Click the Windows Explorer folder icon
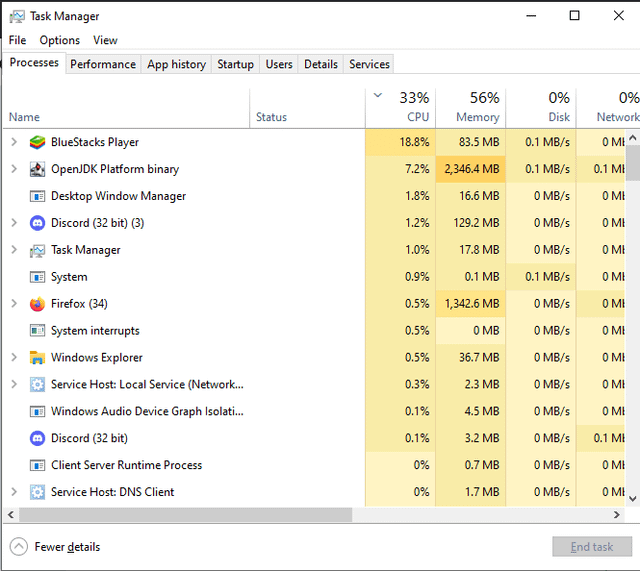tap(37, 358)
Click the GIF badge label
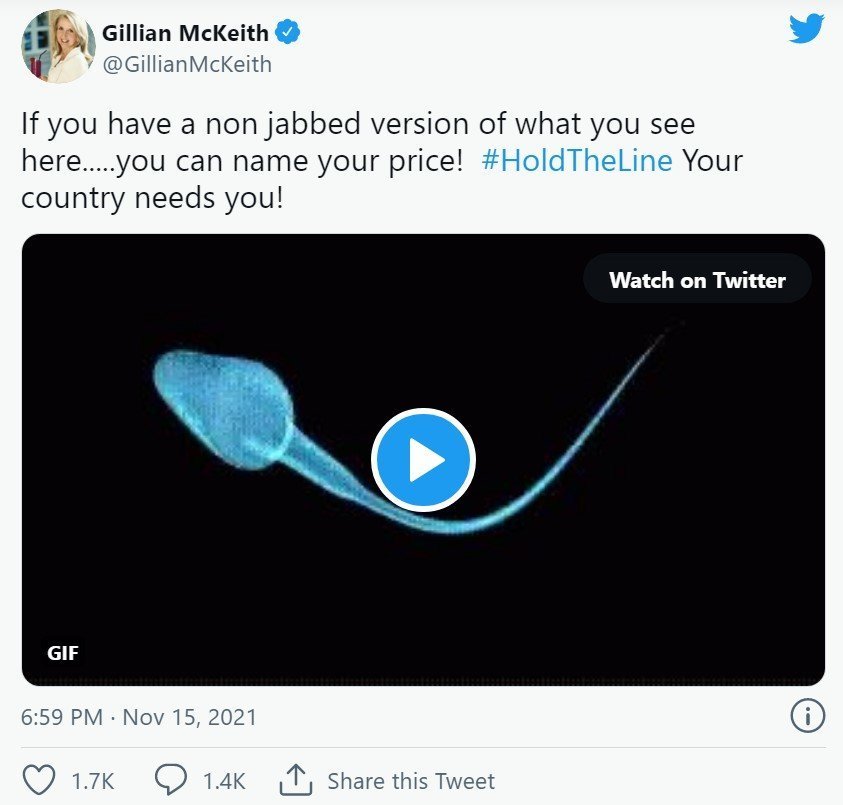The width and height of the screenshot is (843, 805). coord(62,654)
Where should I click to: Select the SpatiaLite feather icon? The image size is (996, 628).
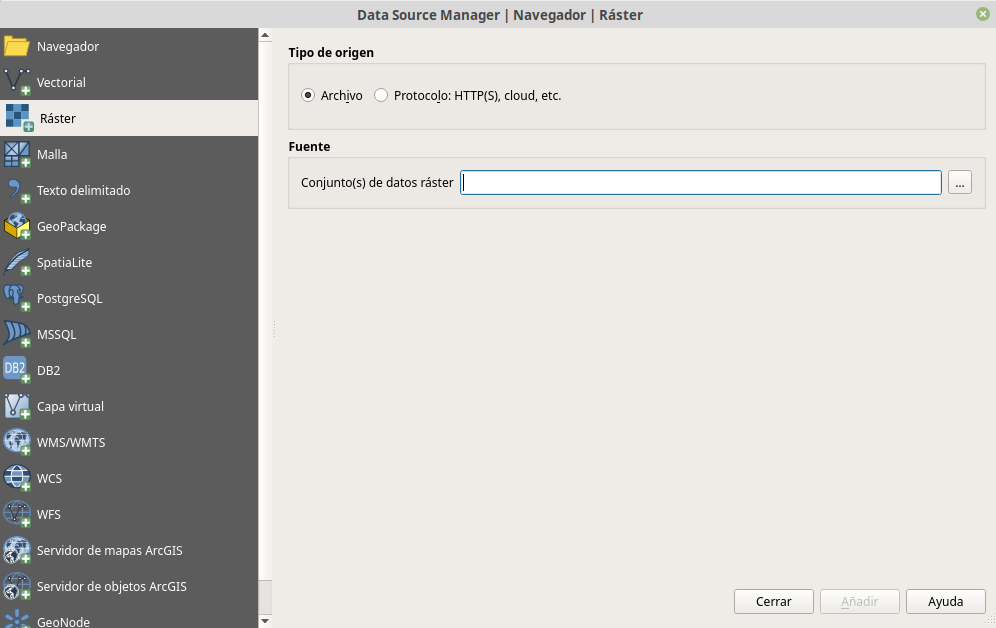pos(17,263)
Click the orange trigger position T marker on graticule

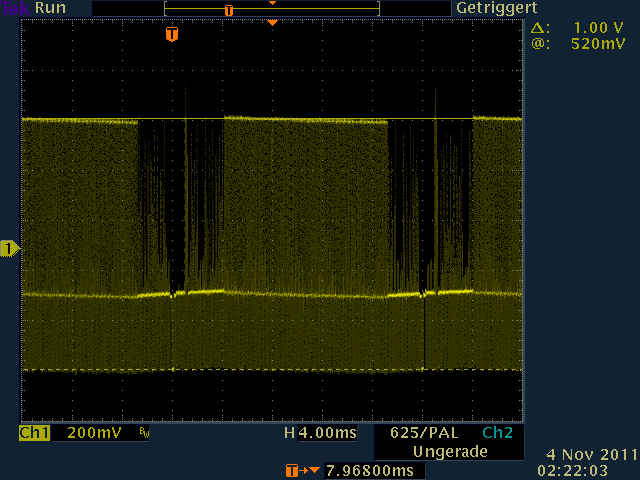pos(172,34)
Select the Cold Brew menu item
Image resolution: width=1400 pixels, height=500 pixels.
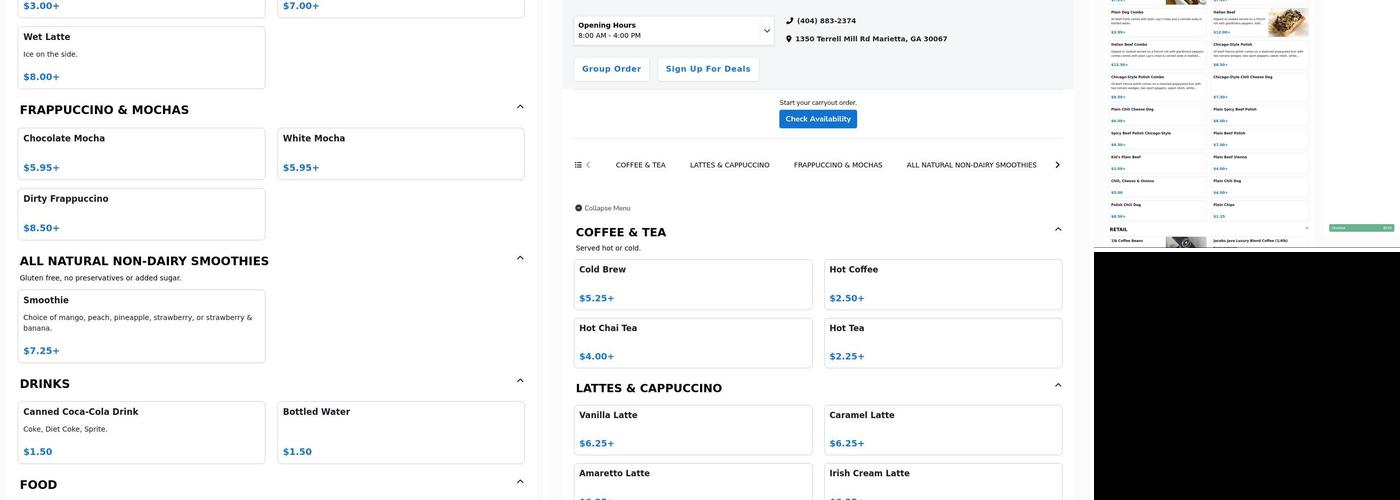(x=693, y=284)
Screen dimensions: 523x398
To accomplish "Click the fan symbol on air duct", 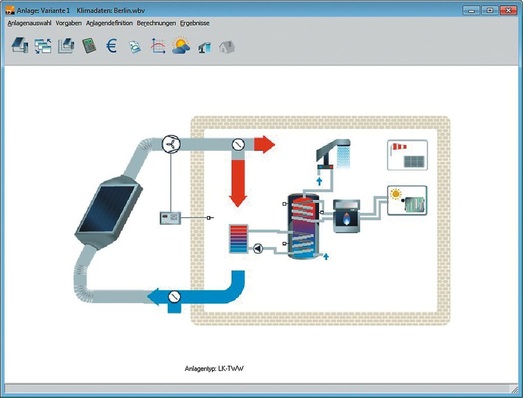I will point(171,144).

++++++++++++++++++++

# Work instruction
Look above for the line with "Where should I" and the line with "Select the Cold Brew menu item", then copy exactly the lines from the first through the second, both kept, with no pictures.

# Solution to this exercise
Where should I click to: Select the SpatiaLite feather icon? The image size is (996, 628).
pos(17,263)
Click the orange trigger position T marker on graticule

pos(172,34)
Select the Cold Brew menu item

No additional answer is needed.